What does Islam teach about ecology?
Khalifa – Trusteeship
Islam teaches that Allah created humans to be guardians of His creation. In other words, nature does not belong to us to do with as we wish, but is entrusted by Allah to our safe-keeping.
"The world is green and beautiful, and Allah has appointed you his guardian over it", taught the prophet Muhammad.
Tawheed – Unity
The central concept of Islam is tawheed, or unity. Allah is unity, and His unity is reflected in the unity of humanity and nature. We must therefore maintain the integrity of the Earth, its flora and fauna, its wildlife and environment. Our responsibility is to keep balance and harmony in Allah’s creation.
Akrah – Accountability
Islam teaches that we will one day be judged by Allah for how we have discharged our responsibilities following the guidance of Islam. Have we been good trustees, and have we kept nature in harmony? So there will be a day of reckoning.
It is said in the Qur’an that Allah invites us to enjoy the fruits of the earth, but to avoid excess leading to waste, ‘for Allah does not love wasters.’
All these principals have been translated into practical directions for how to live, embodied in the Shariah, the laws of Islam. For example, Shariah law protects animals from cruelty, conserves forests, and limits the growth of cities.
Sacredness of Food in Islam
[From Heather Fagan, Islamic Sciences & Research Academy Australia (ISRA)]
God is the Owner and Creator of everything in the universe. The Quran makes it very clear that human beings have been entrusted with the role to protect, take care of and maintain God’s creation, describing the human being as a calipha (God’s steward, deputy, guardian).
The Qur’an prohibits wasting food: “Eat and drink, but waste not by excess” (7:31). Islam also teaches moderation in all aspects of life, including food consumption. Prophet Muhammadpbuh ate meat about once every forty days and said: “Food for one is enough for two and food for two is enough for three and food for three is enough for four.”
Muslims are reminded each year during the lunar month of Ramadan to consume less food and be grateful for each mouthful of food consumed.

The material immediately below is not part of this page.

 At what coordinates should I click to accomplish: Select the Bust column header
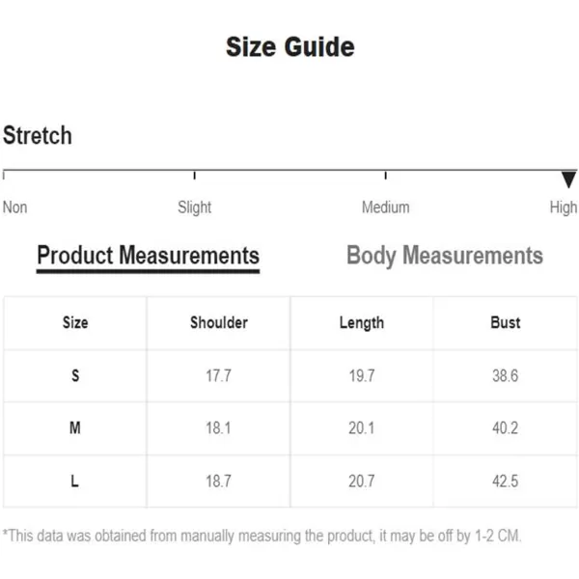pyautogui.click(x=505, y=323)
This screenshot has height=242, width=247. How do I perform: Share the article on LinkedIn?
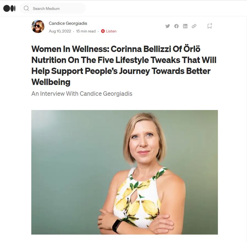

For the whole month Muslims fast from dawn to sunset, being reminded that two meals per day suffices and the importance of giving thanks for every bite of food.
In relation to the consumption of meat, the Qur’an teaches that animals are not mere resources but are communities like human beings: “There is not an animal that lives on the earth, nor a being that flies on its wings, but forms part of communities like you” (Quran, 6:38). Communities deserve respect and fair treatment, with Prophet Muhammadpbuh saying, “Fear God in your treatment of animals”.
This element of respect for animals pervades the requirements of not only the life than an animal leads, but also on how that life is ended. The Islamically lawful (halal) food industry is required to treat animals with respect at all times. Islam warns that if animals are subjected to cruelties in their breeding, transport, slaughter, or in their general welfare, meat from them is considered impure and unlawful to eat (haram). The slaughtering of an animal for human consumption must preserve the dignity of the animal and mitigate any pain or distress the animal may suffer.
The Prophet Muhammadpbuh (peace be upon him) said, “The world is beautiful and verdant and God has appointed you as His stewards over it. He sees how you acquit yourselves” (Muslim in Bagader et al, 2011). We will be accountable for every use or misuse of all food resources so let’s be conscious of our responsibility!